Thanks for the update! You know you are in our prayers - glad to hear that the meeting went well and Dave is still stuck with the tuition bill. :)
Take care of each other and we'll see you soon!
Promising and very encouraging! You 2 are so strong and shall become 3 strong shortly. Your love for each other and God will hold and comfort you! I added you to the prayer list with my church family and given them the blog to add encouragement to you. (Plain City United Methodist Church/ PCUMC) I love you both and know God has much in store for you. And Dave don’t think you are getting out of ANY of the kid bills…diapers, formula, cars, college… and the infinite list of others….You are just getting started Buster!
“Father God, I lift Dave and Mandy up during this very stressful time. Cover them with the veil of your love and give them the peace beyond understanding. Put them in touch with the right doctors to carry your healing touch. Watch over baby Marshall and Mandy through the final stages of this pregnancy until we meet him in Your time.

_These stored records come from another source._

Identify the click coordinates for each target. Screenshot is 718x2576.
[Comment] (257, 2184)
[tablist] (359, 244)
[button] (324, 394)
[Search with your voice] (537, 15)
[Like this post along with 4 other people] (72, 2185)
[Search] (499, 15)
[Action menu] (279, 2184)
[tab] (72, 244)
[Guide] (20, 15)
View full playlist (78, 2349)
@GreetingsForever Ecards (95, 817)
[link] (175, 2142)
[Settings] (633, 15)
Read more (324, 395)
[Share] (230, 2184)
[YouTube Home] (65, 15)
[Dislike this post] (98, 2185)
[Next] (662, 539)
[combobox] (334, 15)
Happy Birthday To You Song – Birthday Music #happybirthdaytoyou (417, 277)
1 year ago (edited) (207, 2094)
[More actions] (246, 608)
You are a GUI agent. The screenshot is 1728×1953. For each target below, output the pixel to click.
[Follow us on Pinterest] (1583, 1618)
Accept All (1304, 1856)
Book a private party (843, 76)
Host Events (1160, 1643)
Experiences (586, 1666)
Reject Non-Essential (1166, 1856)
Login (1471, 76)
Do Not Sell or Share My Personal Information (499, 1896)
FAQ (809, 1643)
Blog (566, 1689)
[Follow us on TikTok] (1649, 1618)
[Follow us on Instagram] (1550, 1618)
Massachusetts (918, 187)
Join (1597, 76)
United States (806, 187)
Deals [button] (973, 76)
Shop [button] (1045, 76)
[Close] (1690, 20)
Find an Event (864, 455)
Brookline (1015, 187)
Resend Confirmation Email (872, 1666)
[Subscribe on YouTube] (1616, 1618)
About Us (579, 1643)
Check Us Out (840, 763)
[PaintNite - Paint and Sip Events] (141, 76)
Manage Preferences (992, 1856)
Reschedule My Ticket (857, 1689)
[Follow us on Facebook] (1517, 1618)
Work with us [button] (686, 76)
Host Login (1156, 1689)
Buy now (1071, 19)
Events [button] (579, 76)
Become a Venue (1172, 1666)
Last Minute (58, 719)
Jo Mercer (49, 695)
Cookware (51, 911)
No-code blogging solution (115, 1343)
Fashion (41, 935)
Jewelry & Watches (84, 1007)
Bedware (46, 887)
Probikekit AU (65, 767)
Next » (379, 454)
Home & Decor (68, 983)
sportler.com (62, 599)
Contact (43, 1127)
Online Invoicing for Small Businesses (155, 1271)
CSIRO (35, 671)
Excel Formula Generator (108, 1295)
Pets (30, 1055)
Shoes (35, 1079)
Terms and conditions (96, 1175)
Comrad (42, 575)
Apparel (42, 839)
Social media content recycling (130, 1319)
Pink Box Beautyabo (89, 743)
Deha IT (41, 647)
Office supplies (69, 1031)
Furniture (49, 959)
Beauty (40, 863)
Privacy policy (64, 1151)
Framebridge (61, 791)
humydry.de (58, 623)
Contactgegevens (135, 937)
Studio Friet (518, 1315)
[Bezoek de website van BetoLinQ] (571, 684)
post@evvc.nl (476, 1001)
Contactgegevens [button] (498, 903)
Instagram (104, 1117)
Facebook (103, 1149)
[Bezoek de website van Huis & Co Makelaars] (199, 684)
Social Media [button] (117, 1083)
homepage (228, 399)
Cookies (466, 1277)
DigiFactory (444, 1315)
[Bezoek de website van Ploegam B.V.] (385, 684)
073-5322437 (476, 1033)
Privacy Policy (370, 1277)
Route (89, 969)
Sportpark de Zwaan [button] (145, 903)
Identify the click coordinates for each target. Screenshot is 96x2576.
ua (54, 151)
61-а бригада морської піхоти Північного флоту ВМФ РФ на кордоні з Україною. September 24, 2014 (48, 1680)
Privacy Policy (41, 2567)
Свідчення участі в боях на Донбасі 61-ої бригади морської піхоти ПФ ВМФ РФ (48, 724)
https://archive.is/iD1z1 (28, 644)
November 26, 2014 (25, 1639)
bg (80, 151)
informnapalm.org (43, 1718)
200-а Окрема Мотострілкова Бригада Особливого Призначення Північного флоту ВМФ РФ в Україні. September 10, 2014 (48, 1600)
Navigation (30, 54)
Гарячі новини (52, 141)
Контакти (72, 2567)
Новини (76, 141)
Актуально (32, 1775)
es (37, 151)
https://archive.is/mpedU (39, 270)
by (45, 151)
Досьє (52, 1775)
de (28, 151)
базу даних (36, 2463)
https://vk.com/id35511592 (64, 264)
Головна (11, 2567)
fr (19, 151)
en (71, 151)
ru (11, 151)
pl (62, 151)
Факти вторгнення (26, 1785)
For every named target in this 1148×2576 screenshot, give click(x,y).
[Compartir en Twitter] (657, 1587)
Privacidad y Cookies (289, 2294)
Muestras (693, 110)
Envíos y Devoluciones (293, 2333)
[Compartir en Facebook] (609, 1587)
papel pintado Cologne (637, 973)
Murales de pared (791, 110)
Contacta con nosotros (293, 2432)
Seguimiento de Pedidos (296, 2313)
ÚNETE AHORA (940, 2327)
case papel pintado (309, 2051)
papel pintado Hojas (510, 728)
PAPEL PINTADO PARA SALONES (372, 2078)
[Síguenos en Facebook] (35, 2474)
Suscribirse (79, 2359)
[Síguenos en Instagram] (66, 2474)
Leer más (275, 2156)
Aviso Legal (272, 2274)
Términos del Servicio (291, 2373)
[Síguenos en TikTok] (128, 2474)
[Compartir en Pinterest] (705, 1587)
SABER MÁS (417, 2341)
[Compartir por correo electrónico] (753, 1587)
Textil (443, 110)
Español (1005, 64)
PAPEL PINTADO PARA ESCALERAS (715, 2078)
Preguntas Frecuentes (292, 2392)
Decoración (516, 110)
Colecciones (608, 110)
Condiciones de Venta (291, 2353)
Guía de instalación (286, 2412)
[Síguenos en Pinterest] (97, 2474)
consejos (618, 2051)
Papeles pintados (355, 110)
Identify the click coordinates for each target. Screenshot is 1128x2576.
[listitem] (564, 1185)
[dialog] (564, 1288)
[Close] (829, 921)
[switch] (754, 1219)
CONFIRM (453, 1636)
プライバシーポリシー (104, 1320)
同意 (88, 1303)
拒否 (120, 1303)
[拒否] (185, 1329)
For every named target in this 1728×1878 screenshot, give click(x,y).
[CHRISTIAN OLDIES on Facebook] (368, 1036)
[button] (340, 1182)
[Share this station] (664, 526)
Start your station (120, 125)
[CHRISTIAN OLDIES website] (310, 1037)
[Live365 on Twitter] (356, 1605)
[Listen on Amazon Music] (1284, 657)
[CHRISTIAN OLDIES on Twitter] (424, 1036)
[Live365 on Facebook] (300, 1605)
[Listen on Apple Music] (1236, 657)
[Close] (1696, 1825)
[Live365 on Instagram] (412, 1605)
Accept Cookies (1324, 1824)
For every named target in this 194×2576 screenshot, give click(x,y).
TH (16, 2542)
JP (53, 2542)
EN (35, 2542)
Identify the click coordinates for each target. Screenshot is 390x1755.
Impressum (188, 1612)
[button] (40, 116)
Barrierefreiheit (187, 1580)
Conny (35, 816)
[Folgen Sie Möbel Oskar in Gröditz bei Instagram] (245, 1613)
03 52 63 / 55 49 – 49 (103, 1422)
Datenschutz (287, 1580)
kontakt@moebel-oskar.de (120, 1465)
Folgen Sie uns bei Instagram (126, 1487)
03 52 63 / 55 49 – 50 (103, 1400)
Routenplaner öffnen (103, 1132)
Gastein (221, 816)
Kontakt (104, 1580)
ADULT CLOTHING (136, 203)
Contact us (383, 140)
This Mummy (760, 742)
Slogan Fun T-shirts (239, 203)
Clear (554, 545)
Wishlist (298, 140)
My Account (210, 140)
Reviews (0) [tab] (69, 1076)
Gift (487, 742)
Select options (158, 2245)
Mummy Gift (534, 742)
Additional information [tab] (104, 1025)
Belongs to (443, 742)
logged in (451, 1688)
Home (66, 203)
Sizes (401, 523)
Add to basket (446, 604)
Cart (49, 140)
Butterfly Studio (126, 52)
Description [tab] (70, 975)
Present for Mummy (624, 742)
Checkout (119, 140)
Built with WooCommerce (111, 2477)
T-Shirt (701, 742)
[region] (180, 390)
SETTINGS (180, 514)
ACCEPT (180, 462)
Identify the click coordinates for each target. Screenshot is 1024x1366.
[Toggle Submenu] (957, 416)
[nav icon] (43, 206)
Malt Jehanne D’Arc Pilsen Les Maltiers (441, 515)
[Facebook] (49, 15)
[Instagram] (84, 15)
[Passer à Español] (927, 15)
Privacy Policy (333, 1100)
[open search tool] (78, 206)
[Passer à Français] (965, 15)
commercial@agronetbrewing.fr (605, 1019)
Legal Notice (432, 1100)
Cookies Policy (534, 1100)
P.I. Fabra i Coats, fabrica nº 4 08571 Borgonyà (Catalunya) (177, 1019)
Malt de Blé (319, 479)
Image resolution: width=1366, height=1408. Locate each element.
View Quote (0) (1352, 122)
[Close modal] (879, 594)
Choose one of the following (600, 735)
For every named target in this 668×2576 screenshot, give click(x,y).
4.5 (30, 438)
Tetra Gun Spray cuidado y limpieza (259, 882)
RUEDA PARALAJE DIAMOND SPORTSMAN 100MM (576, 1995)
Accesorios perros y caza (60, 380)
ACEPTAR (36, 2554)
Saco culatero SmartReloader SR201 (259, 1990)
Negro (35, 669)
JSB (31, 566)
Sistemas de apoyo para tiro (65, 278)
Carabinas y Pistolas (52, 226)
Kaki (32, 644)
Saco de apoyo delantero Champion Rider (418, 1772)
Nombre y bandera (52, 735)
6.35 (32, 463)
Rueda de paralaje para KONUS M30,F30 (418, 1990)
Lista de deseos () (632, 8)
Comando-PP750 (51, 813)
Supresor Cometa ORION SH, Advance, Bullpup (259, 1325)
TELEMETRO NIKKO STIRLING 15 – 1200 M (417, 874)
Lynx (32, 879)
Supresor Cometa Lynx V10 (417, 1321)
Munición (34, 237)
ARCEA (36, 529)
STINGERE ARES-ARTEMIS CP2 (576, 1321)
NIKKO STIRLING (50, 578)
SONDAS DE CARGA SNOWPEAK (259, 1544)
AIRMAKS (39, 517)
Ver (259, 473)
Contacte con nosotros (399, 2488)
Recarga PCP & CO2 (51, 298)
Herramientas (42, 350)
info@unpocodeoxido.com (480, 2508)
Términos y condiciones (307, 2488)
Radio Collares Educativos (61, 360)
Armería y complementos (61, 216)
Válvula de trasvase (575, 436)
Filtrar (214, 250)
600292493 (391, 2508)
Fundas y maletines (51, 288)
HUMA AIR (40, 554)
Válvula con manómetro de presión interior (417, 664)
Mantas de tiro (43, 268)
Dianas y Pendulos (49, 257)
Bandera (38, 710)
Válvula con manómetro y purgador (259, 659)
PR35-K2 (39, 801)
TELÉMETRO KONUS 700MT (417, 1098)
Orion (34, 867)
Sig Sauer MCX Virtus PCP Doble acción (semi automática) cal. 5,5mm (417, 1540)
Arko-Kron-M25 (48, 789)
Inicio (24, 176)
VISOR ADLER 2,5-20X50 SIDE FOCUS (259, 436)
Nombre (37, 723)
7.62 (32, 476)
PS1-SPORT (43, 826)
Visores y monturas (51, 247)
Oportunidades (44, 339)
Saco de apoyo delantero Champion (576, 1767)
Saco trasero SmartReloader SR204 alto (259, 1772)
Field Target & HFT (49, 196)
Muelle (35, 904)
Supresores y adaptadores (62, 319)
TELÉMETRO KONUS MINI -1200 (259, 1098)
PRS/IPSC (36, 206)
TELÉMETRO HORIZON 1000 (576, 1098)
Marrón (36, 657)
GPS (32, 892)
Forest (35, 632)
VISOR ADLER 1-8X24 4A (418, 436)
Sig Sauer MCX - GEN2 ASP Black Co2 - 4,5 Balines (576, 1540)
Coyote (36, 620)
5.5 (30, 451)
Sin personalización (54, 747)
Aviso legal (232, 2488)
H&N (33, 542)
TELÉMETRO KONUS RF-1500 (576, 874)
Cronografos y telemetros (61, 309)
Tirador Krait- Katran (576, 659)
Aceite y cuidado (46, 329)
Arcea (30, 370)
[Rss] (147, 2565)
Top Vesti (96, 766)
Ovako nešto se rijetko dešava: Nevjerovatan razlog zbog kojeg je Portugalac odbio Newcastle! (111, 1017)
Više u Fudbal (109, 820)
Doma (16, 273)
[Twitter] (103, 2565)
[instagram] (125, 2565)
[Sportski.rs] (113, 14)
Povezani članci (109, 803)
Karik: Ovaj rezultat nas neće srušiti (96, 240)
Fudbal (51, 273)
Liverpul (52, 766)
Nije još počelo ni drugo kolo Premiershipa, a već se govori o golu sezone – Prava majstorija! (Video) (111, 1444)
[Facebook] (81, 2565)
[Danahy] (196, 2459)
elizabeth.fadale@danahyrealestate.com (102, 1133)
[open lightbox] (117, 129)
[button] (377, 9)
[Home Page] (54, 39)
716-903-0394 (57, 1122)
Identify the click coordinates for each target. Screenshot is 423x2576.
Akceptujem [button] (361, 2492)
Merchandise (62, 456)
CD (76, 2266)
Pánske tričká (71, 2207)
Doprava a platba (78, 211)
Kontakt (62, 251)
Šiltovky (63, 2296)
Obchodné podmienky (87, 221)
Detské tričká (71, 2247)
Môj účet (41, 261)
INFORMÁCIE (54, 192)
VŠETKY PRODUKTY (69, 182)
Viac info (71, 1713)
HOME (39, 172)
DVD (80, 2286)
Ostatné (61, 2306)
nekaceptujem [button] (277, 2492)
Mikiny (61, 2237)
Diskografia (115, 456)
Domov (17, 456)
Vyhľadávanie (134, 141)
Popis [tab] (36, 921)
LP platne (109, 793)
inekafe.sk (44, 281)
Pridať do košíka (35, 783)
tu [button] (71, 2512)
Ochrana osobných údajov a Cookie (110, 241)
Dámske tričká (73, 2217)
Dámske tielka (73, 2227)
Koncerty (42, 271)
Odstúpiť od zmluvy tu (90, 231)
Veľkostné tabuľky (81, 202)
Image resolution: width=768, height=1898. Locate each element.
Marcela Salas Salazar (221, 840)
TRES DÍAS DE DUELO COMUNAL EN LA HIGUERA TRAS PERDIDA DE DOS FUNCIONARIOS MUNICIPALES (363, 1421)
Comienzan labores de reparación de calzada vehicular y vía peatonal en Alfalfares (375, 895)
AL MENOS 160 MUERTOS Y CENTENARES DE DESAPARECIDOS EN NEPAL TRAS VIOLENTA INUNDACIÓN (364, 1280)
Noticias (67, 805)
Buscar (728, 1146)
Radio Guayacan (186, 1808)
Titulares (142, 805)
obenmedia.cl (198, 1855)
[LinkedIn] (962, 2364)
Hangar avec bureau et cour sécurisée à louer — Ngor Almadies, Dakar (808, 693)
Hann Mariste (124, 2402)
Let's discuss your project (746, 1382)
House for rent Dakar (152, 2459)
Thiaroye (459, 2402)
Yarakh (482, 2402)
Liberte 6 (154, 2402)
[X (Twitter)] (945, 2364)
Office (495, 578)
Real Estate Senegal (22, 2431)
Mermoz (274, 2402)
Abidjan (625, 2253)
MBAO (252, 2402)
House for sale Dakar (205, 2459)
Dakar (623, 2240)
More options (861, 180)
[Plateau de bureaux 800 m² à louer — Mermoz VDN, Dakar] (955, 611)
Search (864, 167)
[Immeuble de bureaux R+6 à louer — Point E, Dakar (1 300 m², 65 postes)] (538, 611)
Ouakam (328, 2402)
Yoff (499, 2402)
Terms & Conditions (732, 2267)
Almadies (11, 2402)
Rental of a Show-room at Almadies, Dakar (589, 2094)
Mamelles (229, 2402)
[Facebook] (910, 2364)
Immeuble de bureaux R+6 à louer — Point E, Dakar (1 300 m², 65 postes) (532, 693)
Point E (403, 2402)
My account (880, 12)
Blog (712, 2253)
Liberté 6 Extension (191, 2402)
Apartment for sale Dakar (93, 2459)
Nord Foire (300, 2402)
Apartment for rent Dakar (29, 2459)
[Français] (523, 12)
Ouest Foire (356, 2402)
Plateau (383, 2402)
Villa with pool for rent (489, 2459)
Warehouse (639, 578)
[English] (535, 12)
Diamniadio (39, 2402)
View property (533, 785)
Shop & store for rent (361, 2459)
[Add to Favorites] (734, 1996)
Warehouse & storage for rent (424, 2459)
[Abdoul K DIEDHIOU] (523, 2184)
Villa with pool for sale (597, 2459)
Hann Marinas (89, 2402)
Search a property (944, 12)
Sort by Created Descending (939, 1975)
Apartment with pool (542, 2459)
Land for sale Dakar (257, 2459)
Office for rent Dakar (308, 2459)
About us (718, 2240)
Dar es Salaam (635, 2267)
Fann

Father, thank you for always being a God of Love that brings people together in times of need and hear the prayers for this lovely family. In Jesus name we pray AMEN.
I have been thinking about you both and wondering what you had found out. I know that you two are awesome people and you will have many prayers over the years to come. It all does sound so confusing for you guys but your explanation was amazing for us common folks to understand. Keep us posted and let us know if there is anything that we can ever do to help in ANY way at all. Love and lots of prayers for you both!!
Hi Dave and Mandy,
Know that you are in our thoughts and prayers. We have an amazing group of ladies who are prayer warriors at our church and I have added you both and baby Marshall to our prayers. Thanks so much for the blog, it will help to keep us informed. Know we will keep in close touch. We send lots of hugs.
Kelly
At least its a good and reassuring starting point You are always in our thoughts and prayers.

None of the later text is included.